Goal of the exercise - Give back exactly the line that contains "Search (188, 736)" and all the lines after it in the records below, to the very last, with no other output.

Collected data
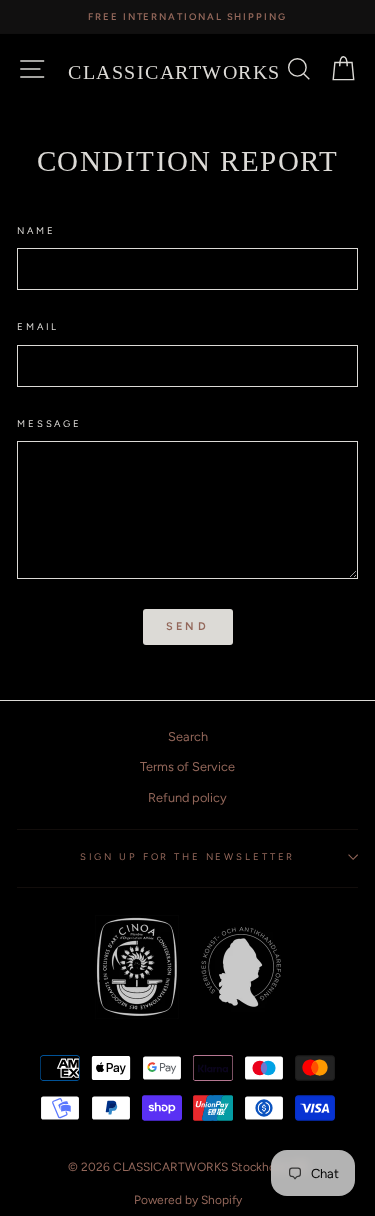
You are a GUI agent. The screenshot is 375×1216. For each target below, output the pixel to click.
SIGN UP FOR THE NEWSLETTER (188, 856)
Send (187, 626)
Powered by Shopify (188, 1200)
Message (49, 423)
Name (36, 230)
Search (188, 736)
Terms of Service (187, 766)
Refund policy (187, 797)
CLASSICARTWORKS (174, 72)
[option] (187, 17)
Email (38, 326)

Output for this exercise -
Search (188, 736)
Terms of Service (187, 766)
Refund policy (187, 797)
CLASSICARTWORKS (174, 72)
[option] (187, 17)
Email (38, 326)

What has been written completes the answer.